Task description: Rewrite all the rows, changing "screenshot" to "image" and leaving everything else the same. Omit the pictures from your answer.

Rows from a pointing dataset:

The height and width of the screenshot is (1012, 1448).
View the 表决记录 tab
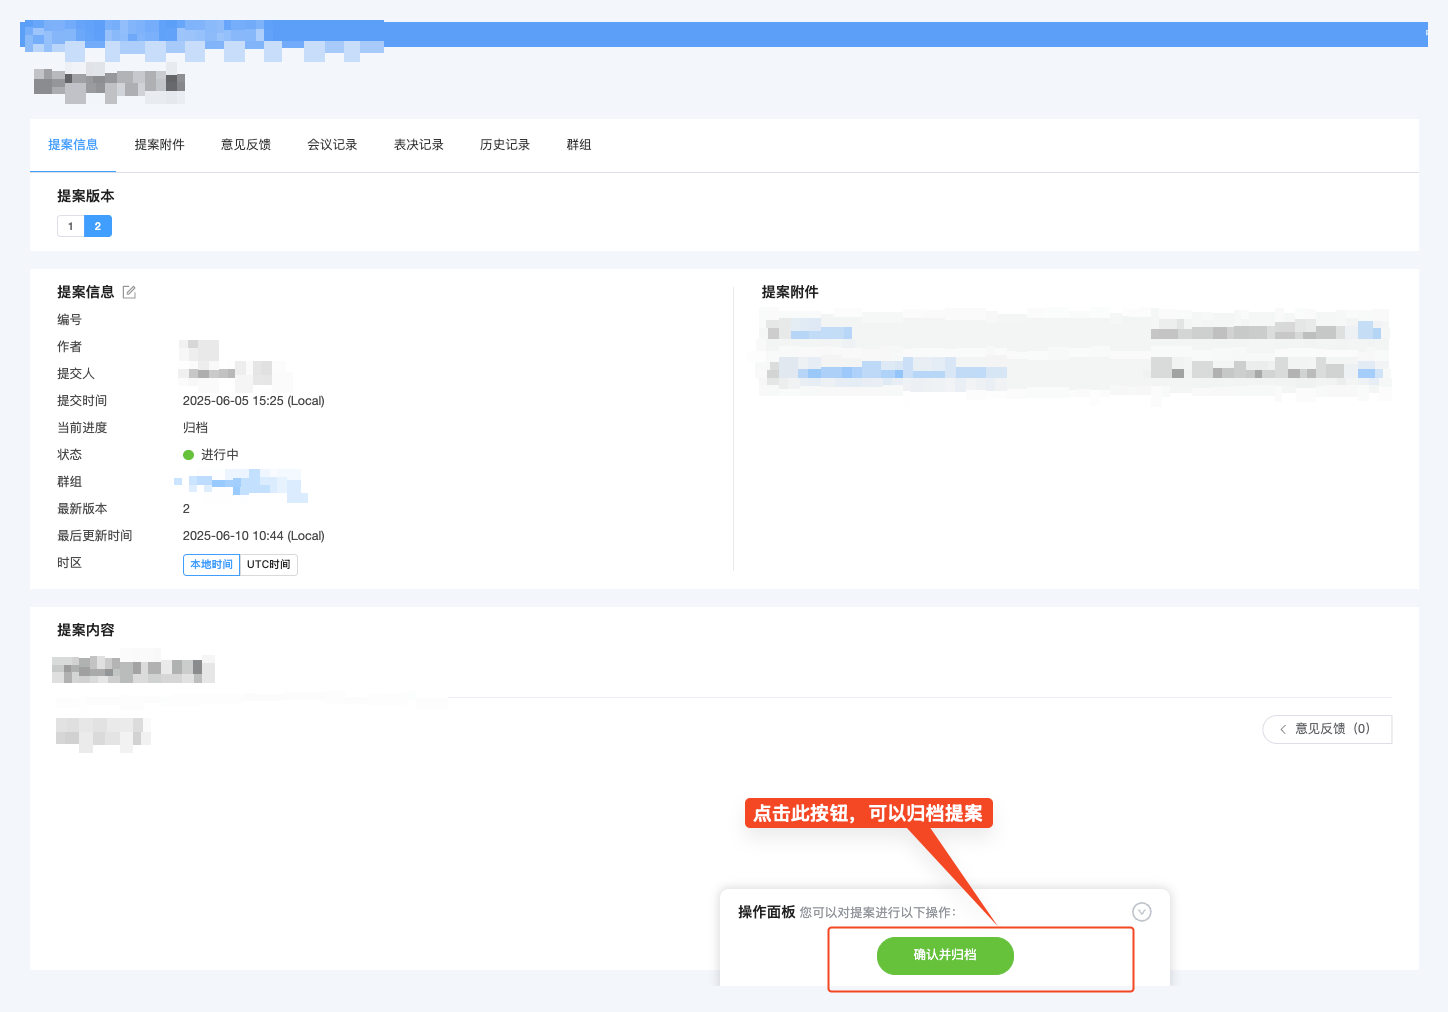[419, 145]
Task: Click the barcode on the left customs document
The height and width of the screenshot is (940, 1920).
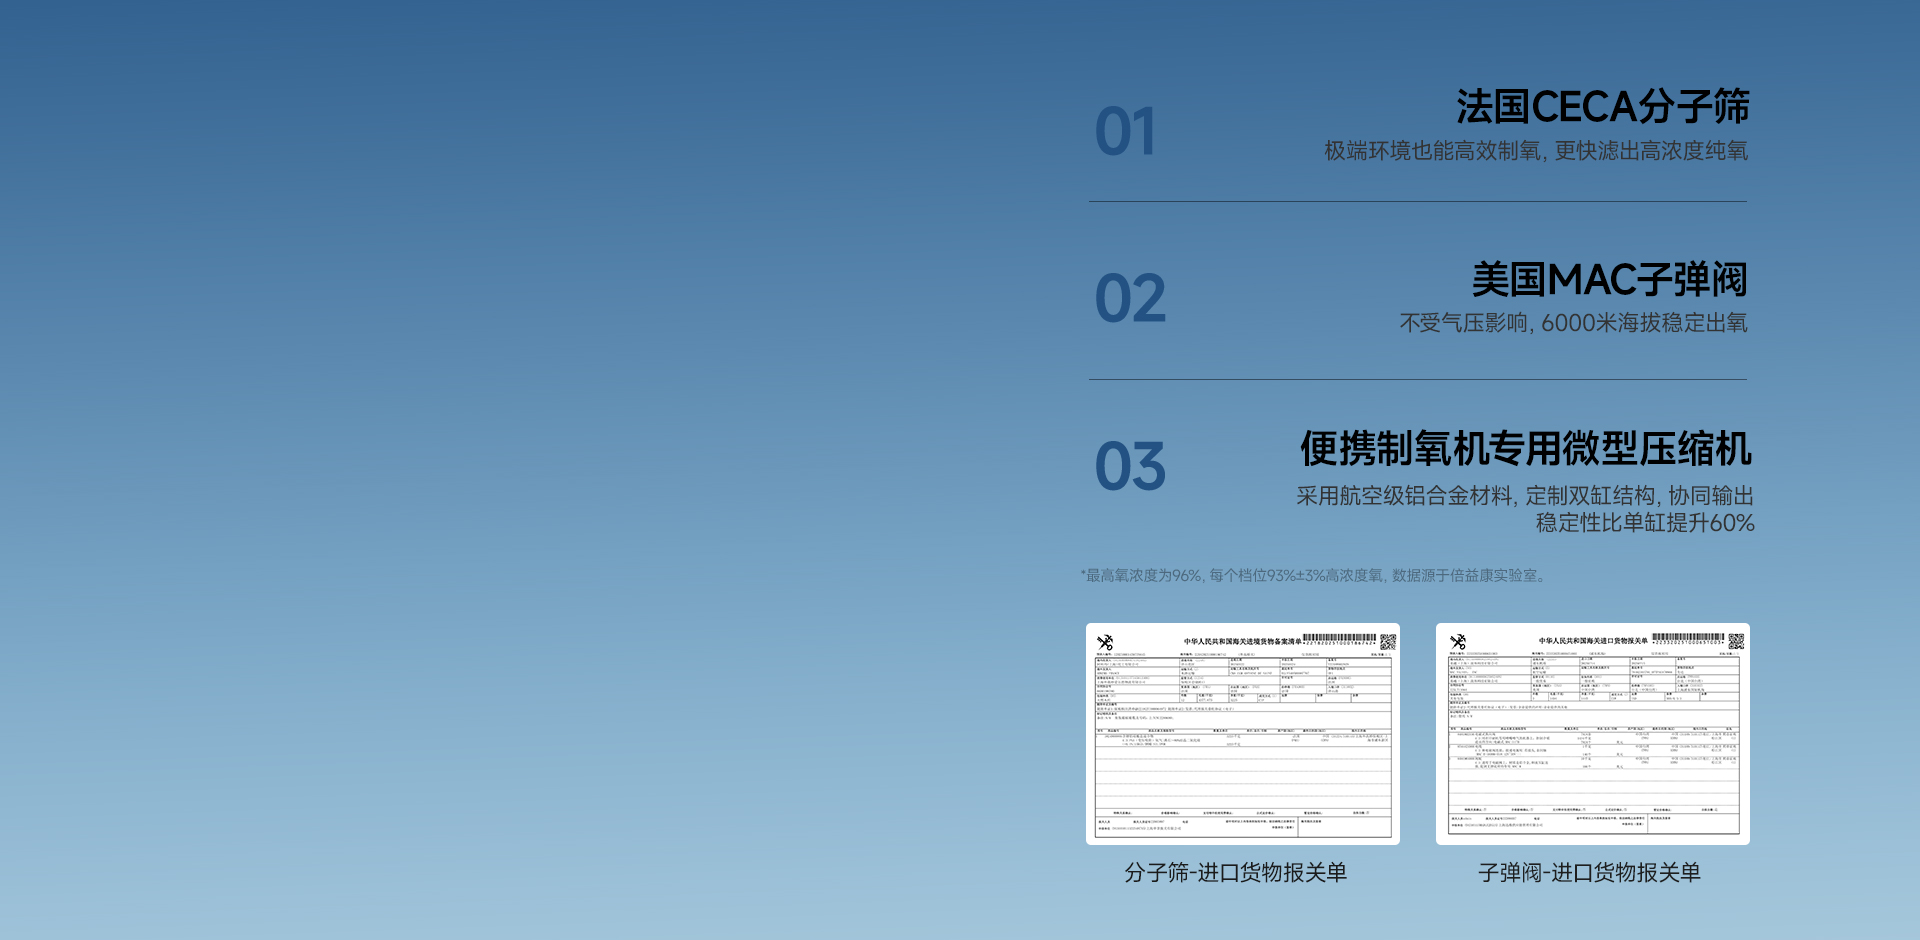Action: pos(1340,639)

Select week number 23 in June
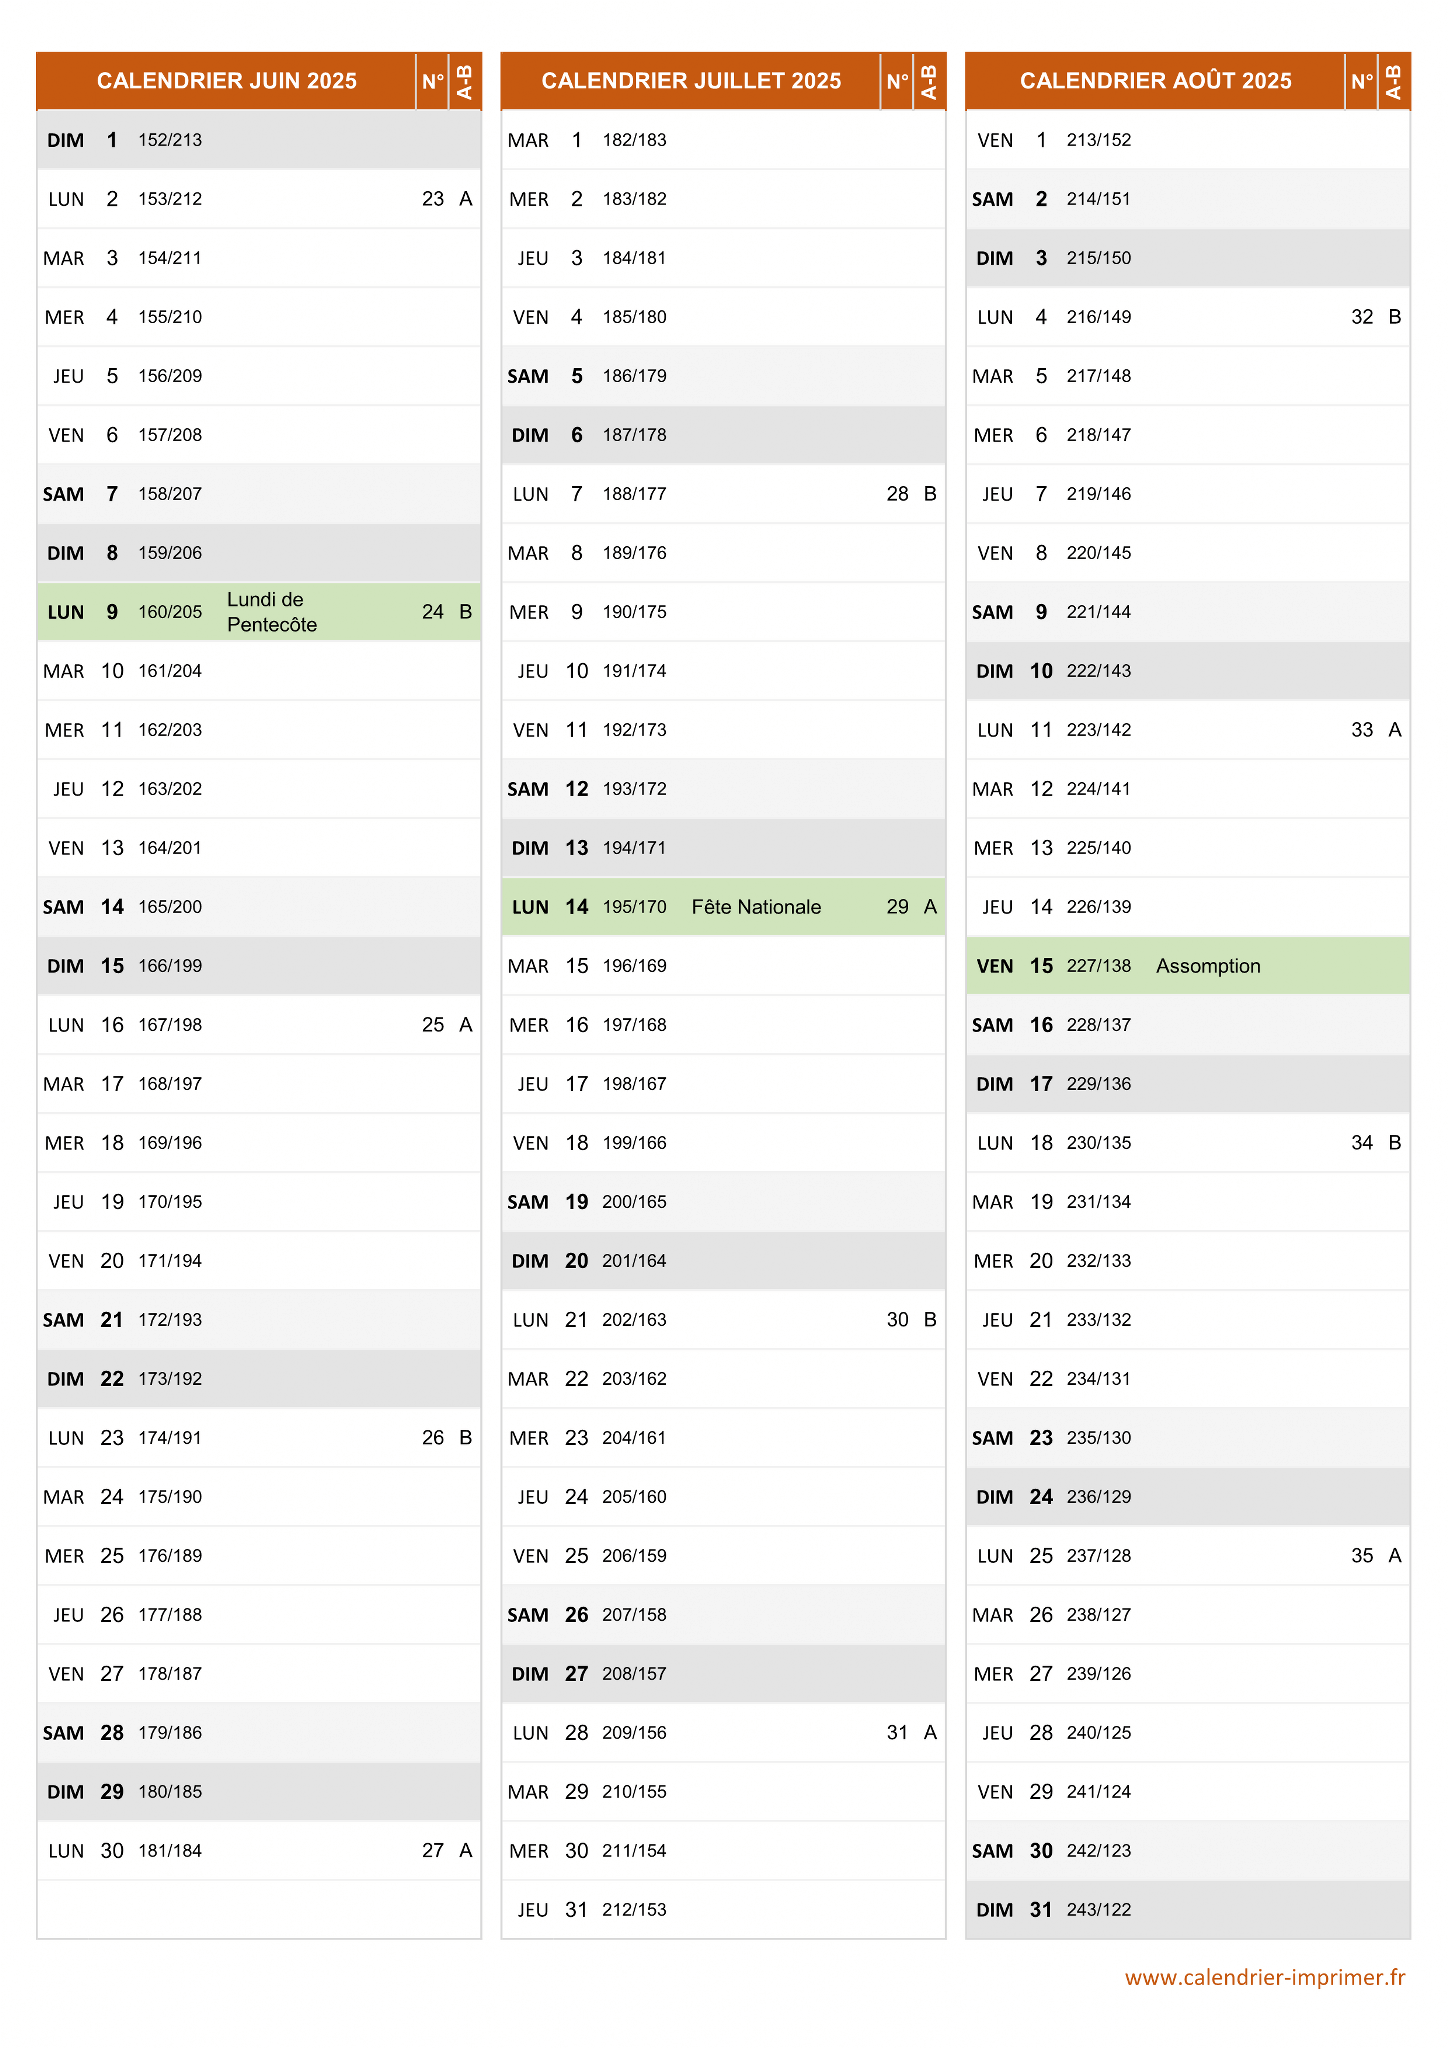(432, 199)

Solution to the problem:
The height and width of the image is (1012, 1448).
View the 表决记录 tab
[419, 145]
Task: Click the barcode on the left customs document
The height and width of the image is (940, 1920).
Action: pos(1340,639)

Select week number 23 in June
(432, 199)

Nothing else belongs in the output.